**TASK SET**.
**a.** Reproduce the Henry Hirschmann account from "But on Nov." up to and including "home was destroyed.".
**b.** Answer these questions using the Henry Hirschmann account:
(i) In which part of New York did his aunt and uncle live?
(ii) What number was he given at Buchenwald?
(iii) In what month and year did he leave for America?
**c.** Continue the Henry Hirschmann account after its last sentence.

**PAGE**.

● ● ● ●

Hirschmann is a grateful American. “Probably more grateful than many people born here,” he said, his German accent still strong.

That is why he’s made the trip to Normandy this week for 70th-anniversary ceremonies – to show his pride.

Henry Hirschmann

In his own words / As told to Staff Writer David Perlmutt

Before Kristallnacht, I had received an affidavit from my uncle and aunt, my mother’s only sister, who had immigrated to America and lived in the Bronx. The affidavit invited me to come to America. My aunt and uncle would be my sponsors.

But on Nov. 9, I was still living with my parents and working as an apprentice for a business firm in Frankfurt and I received a call from my mother. She told me, ‘Go visit your family in France or Holland.’ I didn’t have enough money and it was too far, so I decided not to go. I went home instead. What I found was total destruction. We lived over a business and it was in shambles. Windows broken out. Debris in the streets, stuff strewn all over. Upstairs, the first floor of our home was destroyed.

The police came for me and told my mother I had to go to the police station and I would return shortly. They took me to the county seat of Hanau, a railroad junction where there is a big Jewish population. There (Nazi troops) chased us through an underpass. They beat us with big sticks and guns. It was a horrible proposition to be chased and hit just because we were Jewish.

I was 18. I didn’t know what was going on, why they were doing this. They didn’t tell us. They put us on a train and after three or four hours we ended up at a place called Buchenwald, one of the most horrendous concentration camps ever built. The Nazis lined us up and forced us to stand. If anyone sat, they were hit with the butt end of a rifle.

They told us our names didn’t mean much anymore, we were just a number. Mine was 25340. One day, after about five months, they called for 25340 to report to the main office. My name had come through from the American consulate.

I was released and had to get a train to my hometown. When I got to my house, it was a horrible sight. My poor parents (Maier and Ida) and two younger brothers (Paul and Lothar) couldn’t get enough to eat. I cried at what I saw.

I left for America in May of 1939. My affidavit wasn’t strong enough for my whole family to come. It was the last time I saw my parents and brothers.

● ● ● ●

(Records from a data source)

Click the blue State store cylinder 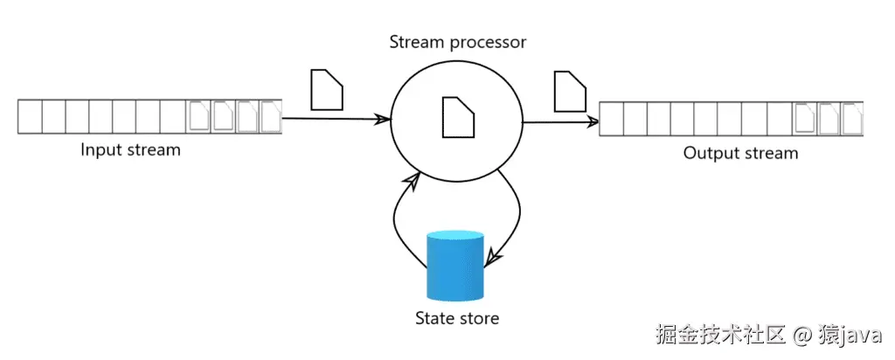(454, 266)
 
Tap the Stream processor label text (457, 41)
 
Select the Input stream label (130, 149)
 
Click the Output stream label (740, 154)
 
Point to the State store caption (456, 317)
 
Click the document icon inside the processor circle (457, 117)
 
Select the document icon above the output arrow (570, 91)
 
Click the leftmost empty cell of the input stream (30, 116)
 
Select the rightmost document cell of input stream (271, 116)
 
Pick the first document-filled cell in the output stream (804, 119)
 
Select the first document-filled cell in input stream (200, 116)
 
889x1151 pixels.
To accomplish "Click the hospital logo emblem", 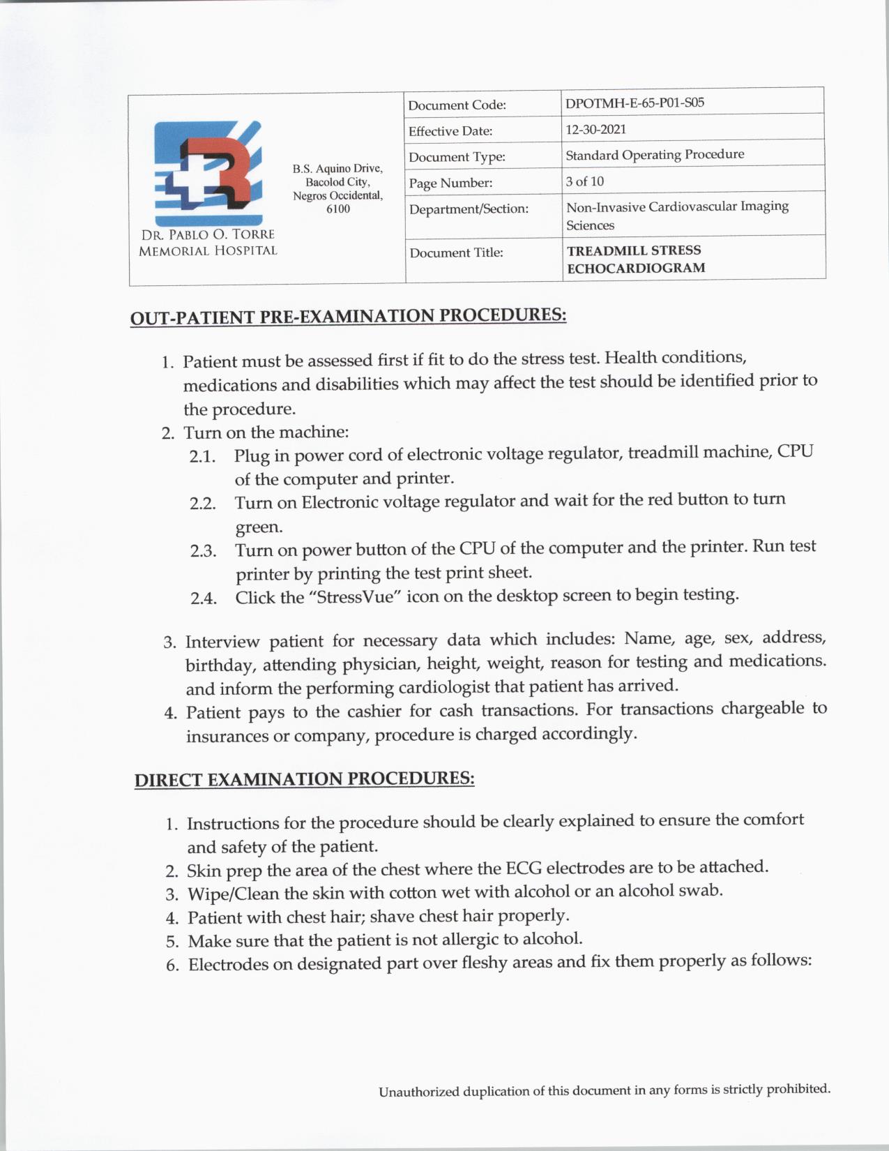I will (208, 171).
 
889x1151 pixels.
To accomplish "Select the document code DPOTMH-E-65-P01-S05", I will (635, 103).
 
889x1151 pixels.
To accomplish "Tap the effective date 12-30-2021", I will (595, 129).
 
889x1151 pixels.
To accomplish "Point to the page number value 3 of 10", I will (584, 181).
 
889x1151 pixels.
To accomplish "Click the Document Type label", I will (457, 157).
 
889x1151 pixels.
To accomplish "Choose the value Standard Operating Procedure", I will (654, 154).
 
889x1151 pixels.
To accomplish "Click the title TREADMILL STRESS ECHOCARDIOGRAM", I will (635, 259).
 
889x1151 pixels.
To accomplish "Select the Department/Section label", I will (469, 209).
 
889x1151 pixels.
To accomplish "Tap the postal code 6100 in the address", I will (338, 209).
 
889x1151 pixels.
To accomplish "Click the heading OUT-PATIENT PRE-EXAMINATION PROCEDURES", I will (348, 316).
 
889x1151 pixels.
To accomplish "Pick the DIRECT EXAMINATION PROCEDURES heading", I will (304, 779).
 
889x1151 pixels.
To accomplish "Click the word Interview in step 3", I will (222, 642).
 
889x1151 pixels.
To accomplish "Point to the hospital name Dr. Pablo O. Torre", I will (208, 234).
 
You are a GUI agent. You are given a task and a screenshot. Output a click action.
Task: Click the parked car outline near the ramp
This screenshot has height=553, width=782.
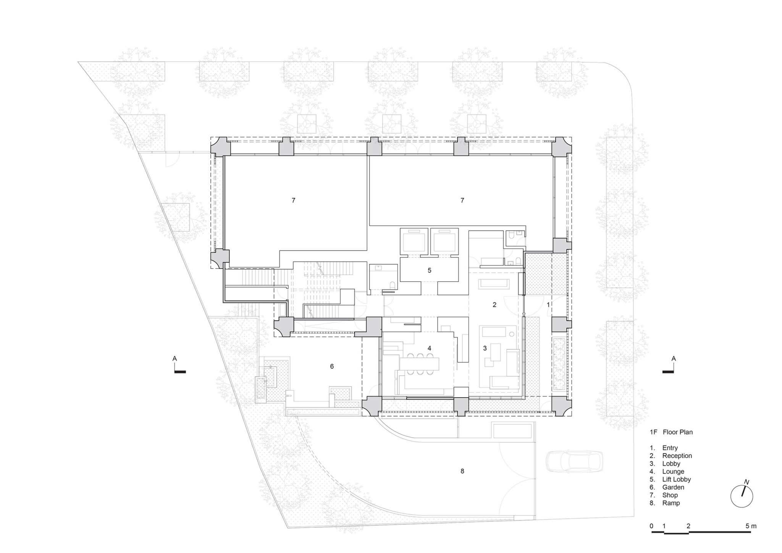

● ● ● ●

**EXERCISE ANSWERS**.
**a.**
But on Nov. 9, I was still living with my parents and working as an apprentice for a business firm in Frankfurt and I received a call from my mother. She told me, ‘Go visit your family in France or Holland.’ I didn’t have enough money and it was too far, so I decided not to go. I went home instead. What I found was total destruction. We lived over a business and it was in shambles. Windows broken out. Debris in the streets, stuff strewn all over. Upstairs, the first floor of our home was destroyed.

**b.**
(i) The Bronx
(ii) 25340
(iii) May 1939

**c.**
A few months after I arrived and settled with my aunt and uncle in the Bronx, Hitler invaded Poland. America didn’t get in at first. But after we did, I wanted to get into the war in the worst way. I wanted to join the U.S. Army so I could get even with those bastards (the Nazis). I was not taken. I was declared an ‘enemy alien’ because I was not a U.S. citizen.

In 1943, I was taken by the Army. I was originally assigned to the 104th Infantry Division and sent on a troop train with 500 guys across the country to Oregon to train. While I was in Oregon, I became a U.S. citizen. Without being a citizen they could not have sent me overseas – they knew eventually there would be a fight.

I was transferred to the 693rd Field Artillery and sent to Arizona. We trained on 105 mm howitzers. I was the aimer, the guy who aimed the guns.

On Lincoln’s birthday in 1944 (Feb. 12), we left from Camp Myles Standish near Boston on a U.S. Army transport ship (the Henry Gibbons) and on George Washington’s birthday (Feb. 22) we landed in Scotland. We were sent to Kington Camp (near Herefordshire).

We trained hard. We could tell something big was up. When you’re a GI, you don’t ask a lot of questions. You do what you’re told. And they didn’t tell us what that something was – or when or where.

On June 6, we heard about the invasion. Soon they made us move out of our barracks – the first casualties were coming in from D-Day and they had to find a place for them. We slept in tents.

In early July (July 9), we were ordered to the coast, to Southampton, a big port on the English Channel. They put us on two LSTs (Landing Ship Tanks).

None of us had ever experienced war. Suddenly this thing was real. We were scared – we could be the next casualties. We didn’t know what would be waiting on the other side of the English Channel.

But we had the seen the results and knew it was going to be bad.